First Bengali Novel by a Woman
Shyamala A Narayan
MANOTTAMA: NARRATIVE OF A SORROWFUL WIFE (Manottama: Dukhini Sati Charit) by Rosinka Chaudhuri Shambhabi, New Delhi and Kolkata, 2021, 72 pp., 300.00
August 2021, volume 45, No 8

Women’s education was an important subject in nineteenth century Bengal’s intellectual circles. Many early Bengali novels had an educated man marrying an uneducated woman, and then educating her. In Manottama, the plot is reversed—an educated girl marries an older, uneducated man, and tries to educate him, with no success.  The short novella, of about 13000 words, is a didactic piece about the importance of educating a woman.
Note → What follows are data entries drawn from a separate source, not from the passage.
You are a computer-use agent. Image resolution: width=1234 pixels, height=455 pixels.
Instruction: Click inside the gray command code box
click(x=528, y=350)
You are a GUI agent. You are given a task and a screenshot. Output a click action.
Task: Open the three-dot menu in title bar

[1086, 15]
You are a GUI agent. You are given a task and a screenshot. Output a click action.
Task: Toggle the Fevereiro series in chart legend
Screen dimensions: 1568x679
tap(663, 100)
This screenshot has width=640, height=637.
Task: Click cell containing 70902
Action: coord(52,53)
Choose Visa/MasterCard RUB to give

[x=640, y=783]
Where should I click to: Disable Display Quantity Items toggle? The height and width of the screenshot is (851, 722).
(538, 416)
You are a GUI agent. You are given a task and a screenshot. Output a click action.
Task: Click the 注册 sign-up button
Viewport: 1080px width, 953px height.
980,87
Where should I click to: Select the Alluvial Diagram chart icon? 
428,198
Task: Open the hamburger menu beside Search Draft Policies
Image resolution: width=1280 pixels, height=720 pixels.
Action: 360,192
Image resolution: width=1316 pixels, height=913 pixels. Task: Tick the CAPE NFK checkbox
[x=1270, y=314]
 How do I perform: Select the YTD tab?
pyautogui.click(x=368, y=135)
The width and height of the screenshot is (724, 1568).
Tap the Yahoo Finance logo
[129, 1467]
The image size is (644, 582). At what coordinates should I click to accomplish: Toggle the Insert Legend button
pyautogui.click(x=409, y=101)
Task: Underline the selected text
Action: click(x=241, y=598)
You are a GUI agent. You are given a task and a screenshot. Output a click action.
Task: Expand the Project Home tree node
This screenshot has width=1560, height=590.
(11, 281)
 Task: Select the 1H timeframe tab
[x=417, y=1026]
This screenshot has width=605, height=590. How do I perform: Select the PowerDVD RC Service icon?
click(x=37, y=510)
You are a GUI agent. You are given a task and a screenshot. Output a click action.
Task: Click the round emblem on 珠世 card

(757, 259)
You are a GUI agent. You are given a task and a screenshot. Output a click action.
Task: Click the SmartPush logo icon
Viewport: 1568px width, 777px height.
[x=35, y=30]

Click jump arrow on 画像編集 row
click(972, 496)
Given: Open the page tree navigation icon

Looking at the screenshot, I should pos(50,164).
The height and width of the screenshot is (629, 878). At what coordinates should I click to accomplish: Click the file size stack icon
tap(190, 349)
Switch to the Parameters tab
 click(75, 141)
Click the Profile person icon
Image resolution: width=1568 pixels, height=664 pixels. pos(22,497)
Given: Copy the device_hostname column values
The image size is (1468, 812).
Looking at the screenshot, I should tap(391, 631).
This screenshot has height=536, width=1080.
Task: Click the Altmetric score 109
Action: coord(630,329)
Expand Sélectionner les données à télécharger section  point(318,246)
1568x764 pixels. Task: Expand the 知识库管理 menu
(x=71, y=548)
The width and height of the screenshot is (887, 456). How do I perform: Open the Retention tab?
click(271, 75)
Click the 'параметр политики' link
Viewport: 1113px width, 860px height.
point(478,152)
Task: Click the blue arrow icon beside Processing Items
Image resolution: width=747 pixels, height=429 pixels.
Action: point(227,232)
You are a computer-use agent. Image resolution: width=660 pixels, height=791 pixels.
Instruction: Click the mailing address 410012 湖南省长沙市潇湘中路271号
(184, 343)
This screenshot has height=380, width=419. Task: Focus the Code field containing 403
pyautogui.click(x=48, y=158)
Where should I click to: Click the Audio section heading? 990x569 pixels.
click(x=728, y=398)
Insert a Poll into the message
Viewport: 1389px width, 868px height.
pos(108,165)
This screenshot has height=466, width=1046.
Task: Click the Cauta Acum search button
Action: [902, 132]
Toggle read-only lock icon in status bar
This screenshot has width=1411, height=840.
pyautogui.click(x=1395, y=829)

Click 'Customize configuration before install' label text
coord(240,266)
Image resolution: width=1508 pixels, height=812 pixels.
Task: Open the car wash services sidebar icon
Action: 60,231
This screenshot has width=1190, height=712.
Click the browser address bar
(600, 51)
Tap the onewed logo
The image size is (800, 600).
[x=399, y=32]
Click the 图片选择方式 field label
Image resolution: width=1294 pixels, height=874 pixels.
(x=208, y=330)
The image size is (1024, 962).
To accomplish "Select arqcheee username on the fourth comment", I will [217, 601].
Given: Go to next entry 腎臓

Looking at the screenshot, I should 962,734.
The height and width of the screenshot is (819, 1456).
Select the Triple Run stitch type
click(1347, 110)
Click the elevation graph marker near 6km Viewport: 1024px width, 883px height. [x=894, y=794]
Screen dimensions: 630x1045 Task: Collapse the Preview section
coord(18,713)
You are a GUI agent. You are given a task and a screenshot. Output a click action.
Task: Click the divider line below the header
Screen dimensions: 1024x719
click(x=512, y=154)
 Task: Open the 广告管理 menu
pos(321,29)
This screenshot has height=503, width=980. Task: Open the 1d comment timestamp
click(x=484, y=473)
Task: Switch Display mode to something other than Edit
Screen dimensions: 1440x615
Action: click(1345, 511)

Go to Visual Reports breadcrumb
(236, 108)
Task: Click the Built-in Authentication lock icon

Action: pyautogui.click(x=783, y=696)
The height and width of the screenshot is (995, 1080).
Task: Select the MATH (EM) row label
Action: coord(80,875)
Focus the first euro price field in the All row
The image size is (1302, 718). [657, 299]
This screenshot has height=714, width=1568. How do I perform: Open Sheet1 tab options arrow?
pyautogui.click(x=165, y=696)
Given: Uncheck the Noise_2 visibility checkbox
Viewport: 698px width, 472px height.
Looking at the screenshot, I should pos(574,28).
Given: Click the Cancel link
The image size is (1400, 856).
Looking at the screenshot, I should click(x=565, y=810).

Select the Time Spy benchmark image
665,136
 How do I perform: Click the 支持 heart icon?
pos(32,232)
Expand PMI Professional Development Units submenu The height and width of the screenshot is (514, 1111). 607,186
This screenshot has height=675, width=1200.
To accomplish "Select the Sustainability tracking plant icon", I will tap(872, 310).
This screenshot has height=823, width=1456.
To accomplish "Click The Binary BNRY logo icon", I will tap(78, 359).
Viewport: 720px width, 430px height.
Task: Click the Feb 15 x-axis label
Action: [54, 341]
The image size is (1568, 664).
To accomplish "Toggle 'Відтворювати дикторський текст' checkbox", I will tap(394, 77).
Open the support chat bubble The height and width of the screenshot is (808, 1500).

It ends with the words ‘End of the first section’, clearly indicating that the author planned to continue the story, but no such text has been located. The novella, first published in Calcutta in 1868, does not carry the writer’s name; the author describes herself (or himself?) as ‘Hindukula Kamini’ (a woman of Hindu lineage).

The novella begins with Madhav narrating ‘a historical tale’ to his friend Jadhav; by calling it ‘historical’, the writer attempts to indicate its facticity. Nilabrata is an uneducated businessman who would squander away his money, so no one wants to marry him. His late father’s friend Yogananda offers his daughter Manottama.